Task directions: Transcribe the full listing without changing a word, and omit its pictures.

Data listing:
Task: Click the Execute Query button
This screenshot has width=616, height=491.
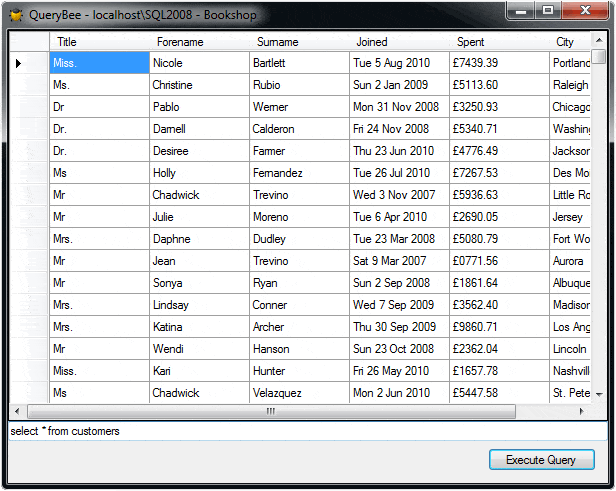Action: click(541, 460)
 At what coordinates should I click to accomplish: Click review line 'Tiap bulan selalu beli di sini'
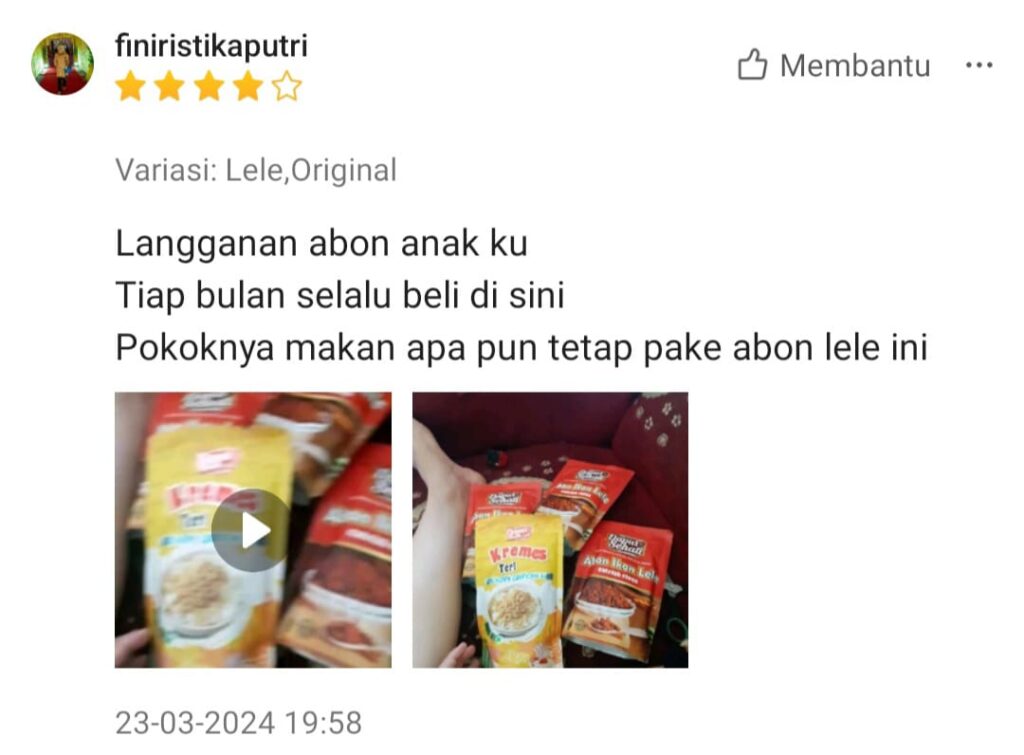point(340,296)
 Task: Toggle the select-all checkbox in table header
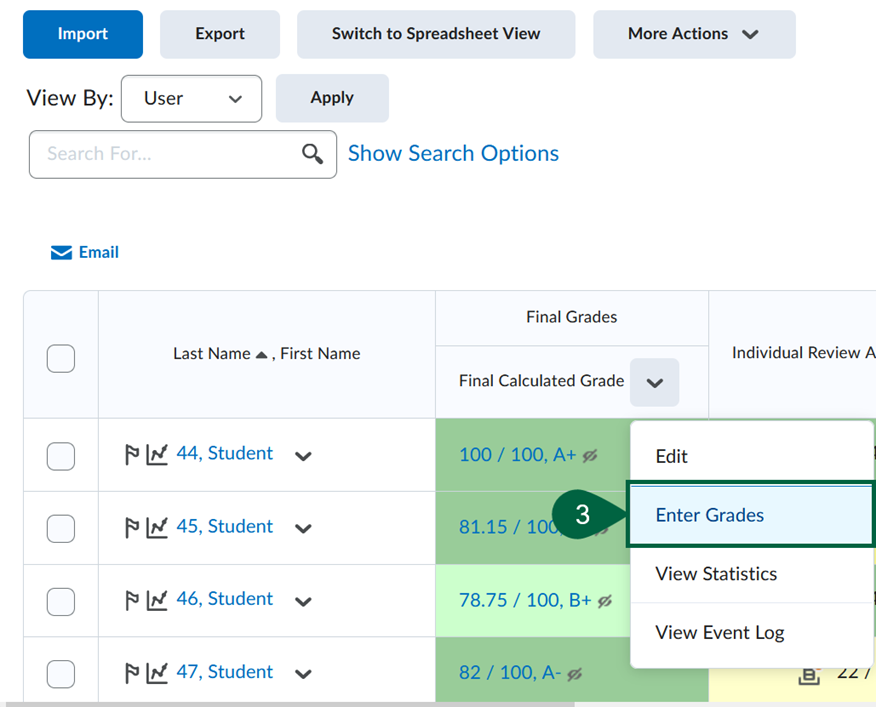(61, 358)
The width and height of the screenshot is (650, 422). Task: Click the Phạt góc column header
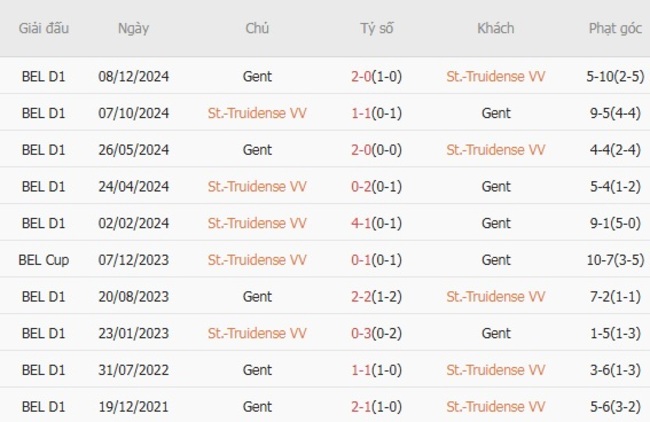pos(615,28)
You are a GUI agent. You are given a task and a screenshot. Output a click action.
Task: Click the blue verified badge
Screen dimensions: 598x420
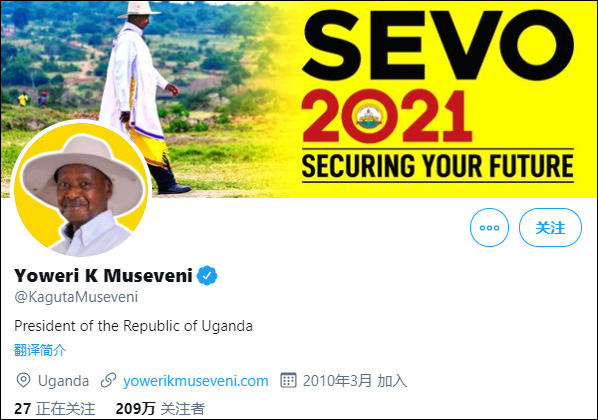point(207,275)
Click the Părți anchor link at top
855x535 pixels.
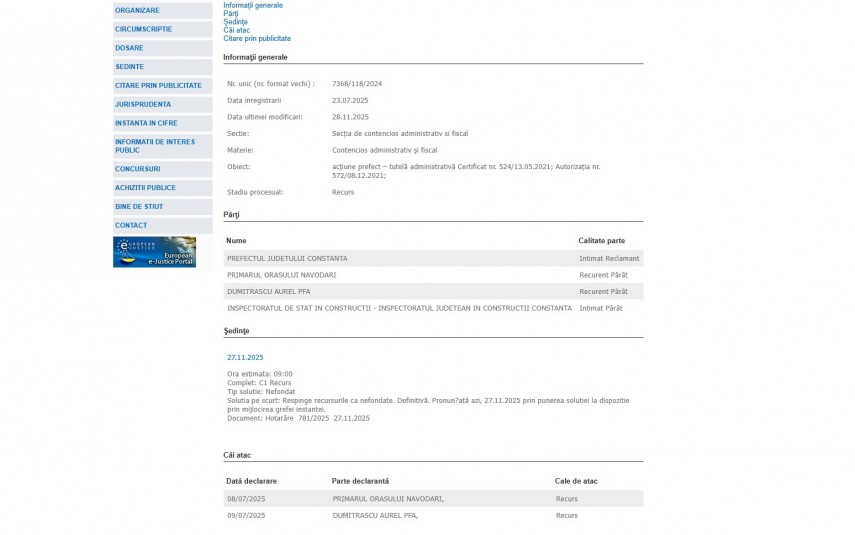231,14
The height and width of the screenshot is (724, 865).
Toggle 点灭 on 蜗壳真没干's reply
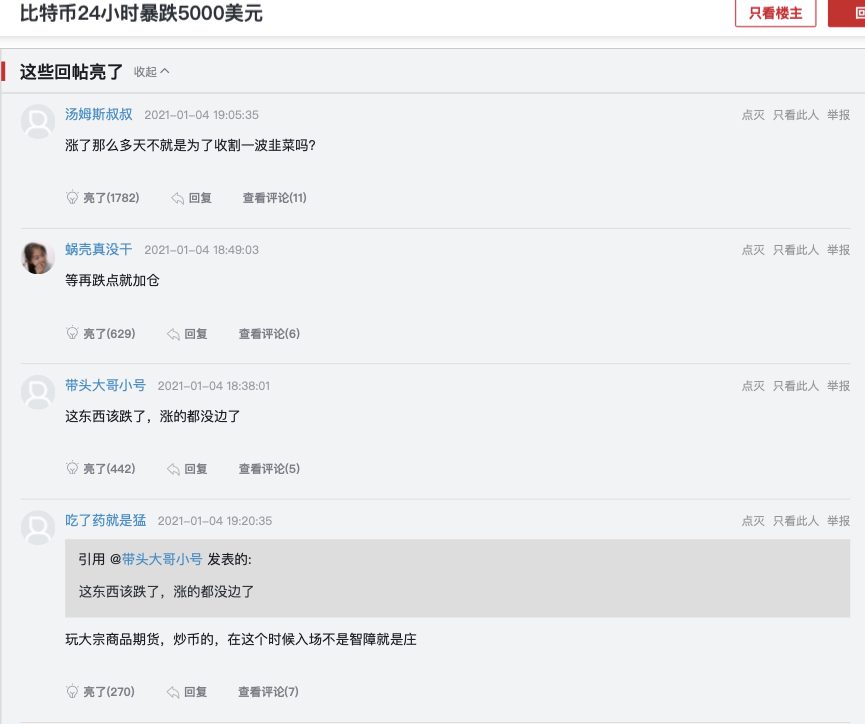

Problem solution:
Task: Click the Execute Query button
This screenshot has width=616, height=491.
Action: click(541, 460)
 At what coordinates should I click to accomplish: Click review line 'Tiap bulan selalu beli di sini'
point(340,296)
 Task: Toggle the select-all checkbox in table header
(61, 358)
The width and height of the screenshot is (650, 422). Task: Click the Phạt góc column header
pos(615,28)
You are a GUI agent. You are given a task and a screenshot. Output a click action.
Task: Click the blue verified badge
Screen dimensions: 598x420
point(207,275)
Click the Părți anchor link at top
855x535 pixels.
231,14
The height and width of the screenshot is (724, 865).
Toggle 点灭 on 蜗壳真没干's reply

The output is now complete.